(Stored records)
....

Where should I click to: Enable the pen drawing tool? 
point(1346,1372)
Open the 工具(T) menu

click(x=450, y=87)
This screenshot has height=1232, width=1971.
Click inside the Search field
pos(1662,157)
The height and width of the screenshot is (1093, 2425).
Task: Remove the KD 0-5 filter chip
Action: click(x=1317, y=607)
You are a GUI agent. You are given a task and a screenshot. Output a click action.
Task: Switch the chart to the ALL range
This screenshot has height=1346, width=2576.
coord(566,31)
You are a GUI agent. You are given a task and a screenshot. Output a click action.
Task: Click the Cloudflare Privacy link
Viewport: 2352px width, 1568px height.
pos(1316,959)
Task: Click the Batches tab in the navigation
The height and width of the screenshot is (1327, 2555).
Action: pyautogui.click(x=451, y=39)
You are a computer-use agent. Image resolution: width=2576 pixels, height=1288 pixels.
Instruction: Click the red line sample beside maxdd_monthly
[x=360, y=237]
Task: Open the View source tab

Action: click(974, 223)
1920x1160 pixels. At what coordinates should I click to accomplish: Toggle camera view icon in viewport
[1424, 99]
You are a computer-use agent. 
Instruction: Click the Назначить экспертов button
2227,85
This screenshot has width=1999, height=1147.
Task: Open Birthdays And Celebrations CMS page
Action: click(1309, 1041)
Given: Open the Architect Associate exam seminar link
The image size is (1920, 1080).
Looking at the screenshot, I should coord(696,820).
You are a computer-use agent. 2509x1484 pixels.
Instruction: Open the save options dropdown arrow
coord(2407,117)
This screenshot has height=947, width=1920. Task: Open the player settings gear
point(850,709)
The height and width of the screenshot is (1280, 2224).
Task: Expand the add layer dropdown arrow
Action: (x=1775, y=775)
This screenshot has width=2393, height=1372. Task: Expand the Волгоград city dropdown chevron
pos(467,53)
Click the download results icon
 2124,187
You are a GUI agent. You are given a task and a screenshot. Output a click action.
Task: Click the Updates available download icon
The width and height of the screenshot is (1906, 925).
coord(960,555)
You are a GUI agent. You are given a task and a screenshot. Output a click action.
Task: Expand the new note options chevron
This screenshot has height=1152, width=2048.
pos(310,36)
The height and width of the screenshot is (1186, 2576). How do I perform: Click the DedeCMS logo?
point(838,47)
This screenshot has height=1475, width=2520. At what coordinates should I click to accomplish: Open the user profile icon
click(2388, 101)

....

**Instructions to follow**: Exactly as shown, repeat every record.

**Answer space**:
Where should I click to: Enable the pen drawing tool? 
point(1346,1372)
Open the 工具(T) menu

click(x=450, y=87)
This screenshot has height=1232, width=1971.
Click inside the Search field
pos(1662,157)
The height and width of the screenshot is (1093, 2425).
Task: Remove the KD 0-5 filter chip
Action: click(x=1317, y=607)
You are a GUI agent. You are given a task and a screenshot. Output a click action.
Task: Switch the chart to the ALL range
This screenshot has height=1346, width=2576.
coord(566,31)
You are a GUI agent. You are given a task and a screenshot. Output a click action.
Task: Click the Cloudflare Privacy link
Viewport: 2352px width, 1568px height.
pos(1316,959)
Task: Click the Batches tab in the navigation
The height and width of the screenshot is (1327, 2555).
Action: pyautogui.click(x=451, y=39)
You are a computer-use agent. Image resolution: width=2576 pixels, height=1288 pixels.
Instruction: Click the red line sample beside maxdd_monthly
[x=360, y=237]
Task: Open the View source tab

Action: click(974, 223)
1920x1160 pixels. At what coordinates should I click to accomplish: Toggle camera view icon in viewport
[1424, 99]
You are a computer-use agent. 
Instruction: Click the Назначить экспертов button
2227,85
This screenshot has width=1999, height=1147.
Task: Open Birthdays And Celebrations CMS page
Action: click(1309, 1041)
Given: Open the Architect Associate exam seminar link
The image size is (1920, 1080).
Looking at the screenshot, I should coord(696,820).
You are a computer-use agent. 2509x1484 pixels.
Instruction: Open the save options dropdown arrow
coord(2407,117)
This screenshot has height=947, width=1920. Task: Open the player settings gear
point(850,709)
The height and width of the screenshot is (1280, 2224).
Task: Expand the add layer dropdown arrow
Action: (x=1775, y=775)
This screenshot has width=2393, height=1372. Task: Expand the Волгоград city dropdown chevron
pos(467,53)
Click the download results icon
 2124,187
You are a GUI agent. You are given a task and a screenshot. Output a click action.
Task: Click the Updates available download icon
The width and height of the screenshot is (1906, 925).
coord(960,555)
You are a GUI agent. You are given a task and a screenshot. Output a click action.
Task: Expand the new note options chevron
This screenshot has height=1152, width=2048.
pos(310,36)
The height and width of the screenshot is (1186, 2576). How do I perform: Click the DedeCMS logo?
point(838,47)
This screenshot has height=1475, width=2520. At what coordinates should I click to accomplish: Open the user profile icon
click(2388, 101)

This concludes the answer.